Captain Winstanley entered upon his new position with a fixed determination to make the best of it, and with a very clear view of its advantages and disadvantages. For seven years he was to be master of everything—or his wife was to be mistress, which, in his mind, was exactly the same. No one could question his use of the entire income arising from Squire Tempest's estates during that period. When Violet came of age—on her twenty-fifth birthday—the estates were to be passed over to her in toto; but there was not a word in the Squire's will as to the income arising during her minority. Nor had the Squire made any provision in the event of his daughter's marriage. If Violet were to marry to-morrow, she would go to her husband penniless. He would not touch a sixpence of her fortune until she was twenty-five. If she were to die during her minority the estate would revert to her mother.

It was a very nice estate, taken as a sample of a country squire's possessions. Besides the New Forest property, there were farms in Wiltshire and Dorsetshire; the whole yielding an income of between five and six thousand a year. With such a revenue, and the Abbey House and all its belongings rent free, Captain Winstanley felt himself in a land of Canaan. But then there was the edict that seven years hence he was to go forth from this land of milk and honey; or, at any rate, was to find himself living at the Abbey House on a sorely restricted income. Fifteen hundred a year in such a house would mean genteel beggary, he told himself despondently. And even this genteel beggary would be contingent on his wife's life. Her death would rob him of everything.

He had a mind given to calculation, and he entered upon the
closest calculations as to his future. He meant to enjoy life, of course. He had always done that to the best of his ability. But he saw that the chief duty he owed to himself was to save money; and to lay by against the evil inevitable day when Violet Tempest would despoil him of power and wealth. The only way to do this was by the cutting down of present expenses, and an immediate narrowing of the lines on which the Abbey House was being conducted; for the Captain had discovered that his wife, who was the most careless and incompetent of women as regards money matters, had been spending the whole of her income since her husband's death. If she had not spent her money on society, she had spent it on travelling, on lace, on old china, on dress, on hothouse flowers, on a stable which was three times larger than she could possibly require, on a household in which there were a good many more cats than were wanted to catch mice, on bounties and charities that were given upon no principle, not even from inclination, but only because Squire Tempest's widow had never been able to say No.

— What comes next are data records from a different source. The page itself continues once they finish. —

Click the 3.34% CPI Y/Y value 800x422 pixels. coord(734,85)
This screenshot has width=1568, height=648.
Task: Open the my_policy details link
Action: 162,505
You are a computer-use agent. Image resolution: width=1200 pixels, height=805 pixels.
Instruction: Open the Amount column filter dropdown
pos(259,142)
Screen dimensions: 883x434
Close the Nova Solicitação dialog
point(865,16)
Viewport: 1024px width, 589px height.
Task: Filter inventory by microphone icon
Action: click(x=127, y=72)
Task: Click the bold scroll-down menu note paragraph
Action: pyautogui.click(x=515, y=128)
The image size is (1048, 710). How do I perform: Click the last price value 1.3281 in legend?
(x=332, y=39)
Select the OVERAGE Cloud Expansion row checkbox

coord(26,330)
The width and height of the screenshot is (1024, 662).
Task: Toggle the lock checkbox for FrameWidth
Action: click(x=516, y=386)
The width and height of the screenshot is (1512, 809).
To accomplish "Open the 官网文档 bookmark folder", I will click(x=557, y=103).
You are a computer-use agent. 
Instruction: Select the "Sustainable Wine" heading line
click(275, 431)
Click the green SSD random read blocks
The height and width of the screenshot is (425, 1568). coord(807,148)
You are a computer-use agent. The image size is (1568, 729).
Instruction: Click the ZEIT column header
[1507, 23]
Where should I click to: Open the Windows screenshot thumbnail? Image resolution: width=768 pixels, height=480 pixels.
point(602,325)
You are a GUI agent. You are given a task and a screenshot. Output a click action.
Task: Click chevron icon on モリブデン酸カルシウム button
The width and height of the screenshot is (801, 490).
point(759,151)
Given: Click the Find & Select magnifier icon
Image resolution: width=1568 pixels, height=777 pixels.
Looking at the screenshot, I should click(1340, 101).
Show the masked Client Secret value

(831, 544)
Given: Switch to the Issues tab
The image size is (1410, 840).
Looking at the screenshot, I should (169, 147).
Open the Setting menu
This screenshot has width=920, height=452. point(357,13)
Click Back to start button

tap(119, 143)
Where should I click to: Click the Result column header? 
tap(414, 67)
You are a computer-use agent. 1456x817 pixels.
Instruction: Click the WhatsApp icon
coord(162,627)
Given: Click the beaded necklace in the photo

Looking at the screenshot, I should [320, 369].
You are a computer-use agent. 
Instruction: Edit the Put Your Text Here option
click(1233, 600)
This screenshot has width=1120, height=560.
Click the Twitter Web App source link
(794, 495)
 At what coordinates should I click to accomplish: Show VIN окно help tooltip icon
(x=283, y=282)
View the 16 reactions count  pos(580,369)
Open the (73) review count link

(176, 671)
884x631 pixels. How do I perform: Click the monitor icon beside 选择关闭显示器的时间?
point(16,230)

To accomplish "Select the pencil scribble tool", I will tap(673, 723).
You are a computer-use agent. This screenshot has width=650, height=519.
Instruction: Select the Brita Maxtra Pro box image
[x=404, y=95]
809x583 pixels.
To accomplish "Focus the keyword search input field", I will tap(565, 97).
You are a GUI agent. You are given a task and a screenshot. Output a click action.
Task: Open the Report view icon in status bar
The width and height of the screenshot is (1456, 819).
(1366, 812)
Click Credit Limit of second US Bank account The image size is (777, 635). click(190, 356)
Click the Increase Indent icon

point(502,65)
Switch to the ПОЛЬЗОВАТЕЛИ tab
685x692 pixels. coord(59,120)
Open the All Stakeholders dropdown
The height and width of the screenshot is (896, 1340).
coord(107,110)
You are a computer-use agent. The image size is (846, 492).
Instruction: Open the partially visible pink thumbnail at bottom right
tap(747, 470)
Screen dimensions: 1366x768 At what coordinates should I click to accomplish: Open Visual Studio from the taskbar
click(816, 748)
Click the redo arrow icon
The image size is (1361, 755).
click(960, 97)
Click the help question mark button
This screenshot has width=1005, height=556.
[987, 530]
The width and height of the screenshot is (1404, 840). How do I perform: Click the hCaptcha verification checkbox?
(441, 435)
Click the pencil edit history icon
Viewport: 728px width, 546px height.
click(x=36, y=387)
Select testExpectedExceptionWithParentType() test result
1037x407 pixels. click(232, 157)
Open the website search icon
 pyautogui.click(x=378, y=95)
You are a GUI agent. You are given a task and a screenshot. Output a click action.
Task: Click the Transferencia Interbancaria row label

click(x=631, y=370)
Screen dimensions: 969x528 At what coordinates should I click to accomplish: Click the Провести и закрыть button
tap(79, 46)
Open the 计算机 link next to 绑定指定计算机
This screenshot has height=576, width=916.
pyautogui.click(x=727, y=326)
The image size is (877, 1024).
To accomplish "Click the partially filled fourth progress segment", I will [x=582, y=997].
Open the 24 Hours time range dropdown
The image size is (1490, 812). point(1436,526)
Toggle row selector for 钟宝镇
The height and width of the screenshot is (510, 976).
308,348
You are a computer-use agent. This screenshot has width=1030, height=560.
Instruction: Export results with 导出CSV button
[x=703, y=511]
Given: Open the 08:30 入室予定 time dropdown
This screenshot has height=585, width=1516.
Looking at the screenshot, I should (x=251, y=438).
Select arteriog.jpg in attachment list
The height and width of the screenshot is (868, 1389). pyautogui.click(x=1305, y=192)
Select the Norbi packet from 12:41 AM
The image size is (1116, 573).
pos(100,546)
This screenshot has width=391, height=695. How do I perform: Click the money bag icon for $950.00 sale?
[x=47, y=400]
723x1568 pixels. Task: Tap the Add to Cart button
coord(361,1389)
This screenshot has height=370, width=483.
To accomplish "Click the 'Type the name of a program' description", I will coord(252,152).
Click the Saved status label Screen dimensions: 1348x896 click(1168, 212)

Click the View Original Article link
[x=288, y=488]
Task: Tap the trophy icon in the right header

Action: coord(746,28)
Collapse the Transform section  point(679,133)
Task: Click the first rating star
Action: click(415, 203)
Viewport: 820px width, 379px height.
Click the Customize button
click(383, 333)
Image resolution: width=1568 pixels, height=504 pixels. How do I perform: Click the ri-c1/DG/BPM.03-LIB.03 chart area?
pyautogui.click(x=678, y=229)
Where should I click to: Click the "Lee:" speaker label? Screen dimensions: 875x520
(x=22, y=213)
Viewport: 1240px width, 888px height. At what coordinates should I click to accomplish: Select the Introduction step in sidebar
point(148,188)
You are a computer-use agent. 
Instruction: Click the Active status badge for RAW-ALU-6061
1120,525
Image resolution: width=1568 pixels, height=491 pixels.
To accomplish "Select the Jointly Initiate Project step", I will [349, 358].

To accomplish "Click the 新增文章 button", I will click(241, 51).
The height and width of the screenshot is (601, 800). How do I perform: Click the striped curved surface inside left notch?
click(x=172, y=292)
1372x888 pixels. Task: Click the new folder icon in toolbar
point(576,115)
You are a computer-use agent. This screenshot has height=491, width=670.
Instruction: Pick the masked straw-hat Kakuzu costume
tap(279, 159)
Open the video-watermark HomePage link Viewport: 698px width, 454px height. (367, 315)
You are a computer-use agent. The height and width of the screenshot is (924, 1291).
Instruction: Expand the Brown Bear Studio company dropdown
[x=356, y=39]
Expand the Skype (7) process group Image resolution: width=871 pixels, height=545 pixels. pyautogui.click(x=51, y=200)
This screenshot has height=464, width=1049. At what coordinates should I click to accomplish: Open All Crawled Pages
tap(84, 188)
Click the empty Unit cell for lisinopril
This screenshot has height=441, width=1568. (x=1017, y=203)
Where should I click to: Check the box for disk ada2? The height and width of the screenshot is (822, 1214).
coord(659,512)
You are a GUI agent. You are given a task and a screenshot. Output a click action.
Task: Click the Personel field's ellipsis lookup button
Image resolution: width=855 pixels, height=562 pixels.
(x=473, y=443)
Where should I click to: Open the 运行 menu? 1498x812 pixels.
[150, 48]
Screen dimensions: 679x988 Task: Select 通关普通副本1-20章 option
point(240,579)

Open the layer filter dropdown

Captain Winstanley's first retrenchment had been the sale of Bullfinch, for which noble animal Lord Mallow, a young Irish viscount, had given a cheque for three hundred guineas. This money the Captain put on deposit at his banker's, by way of a nest-egg. He meant his deposit account to grow into something worth investing before those seven fat years were half gone.

He told his wife his views on the financial question one morning when they were breakfasting tête-à-tête in the library, where the Squire and his family had always dined when there was no company. Captain and Mrs. Winstanley generally had the privilege of breakfasting alone, as Violet was up and away before her mother appeared. The Captain also was an early riser, and had done half his day's work before he sat down to the luxurious nine-o'clock breakfast with his wife.

"I have been thinking of your ponies, pet," he said, in a pleasant voice, half careless, half caressing, as he helped himself to a salmon cutlet. "Don't you think it would be a very wise thing to get rid of them?"